I think you should definatley take yo gf to see a psychiatrist because they are experienced in this area (of course) and it should be them who perscribe the medication depending on assessment and what they see. What medication is she on now? Are they mood stabilisers?

I think taking her to see a paster is also a good idea because she will more likely to listen to the pastor because of this connection she feels she has with god. Maybe she will see things from his perspective if she talks to him. Can you not take her to see him more often (if first time is successfull), so she can express the connection she has with god and not feel she has to be with someone else.

You could also try to spend more time with her. Give her some space to express herself but make sure you are with her and you povide a caring and loving environment. I had to be hospitalised for most of my manic episode but then i was put into a restbite place where it was more pleasant and you got group therapy. Maybe you could find out if there is anywhere like this for your gf so she can stay there until her manic phase is over. My mania lasted for about 2 months and even when i went home for abit i still seemed to cause some sort of trouble amongst my family.
Speak to your dr and psychiatrist (when you get one) to see if there is any facility such as a residential restbite centre.

Strong sexual urges and permiscous behavior are considered symptons of bipolar, so you could prevent this by keeping her away from situations where such things could happen. Again it depends on the person. I never got to the point where i had these symptons, i guess that could be because of how i was brought up and my religion and culture.

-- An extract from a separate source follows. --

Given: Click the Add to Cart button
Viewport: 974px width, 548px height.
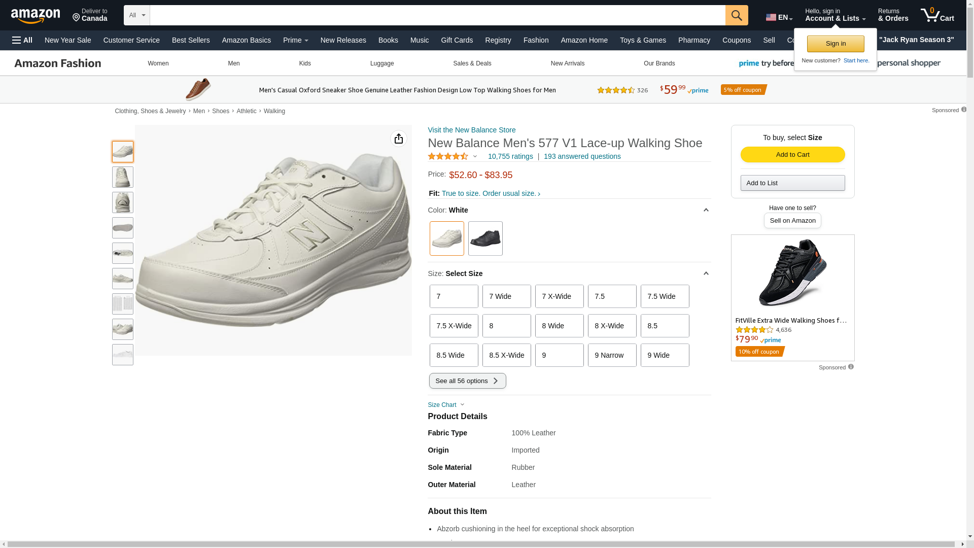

I really do feel your pain. I can tell you love your gf very dearly and she is lucky to have you in her life. She may not realise it at the moment because of the state she is in now but she will, once she settles down.
Bipolar is a lifelong illness and i'm finding it difficult to accept that. But thats probably because i'm 21 and a perfectionist and a negative thinker. I have cried and cried over the thoughts of ruining my partners life after we get married and if we have kids because i have very bad mood swings and a very bad temper. I constantly critisize myself and it hurts extreamly bad whenever i think i will hurt my partners feelings. I sometimes think that i'm not in love with him anymore but i know thats just my depression talking. I am doing whatever i can to sort things out. I am hoping to start anger management sessions and try see bipolar in a positive perspective. Also my partner has been by my side all the way and i know he always will.

I hope your gf gets treated well for her illness and you manage to sort everything out.As hurtingoverbp said, read up on Bipolar as much as you can because you will find it usefull. Try to find a way to live with it and deal with any problems that you may come across. There is alot of help out there for this illness, dont be afraid to ask and search.

Take care. Sending hugs your way.

xx

ps- sorry about the long reply but i really wanted to be of some hlep to you and felt my experiences would benefit your situation.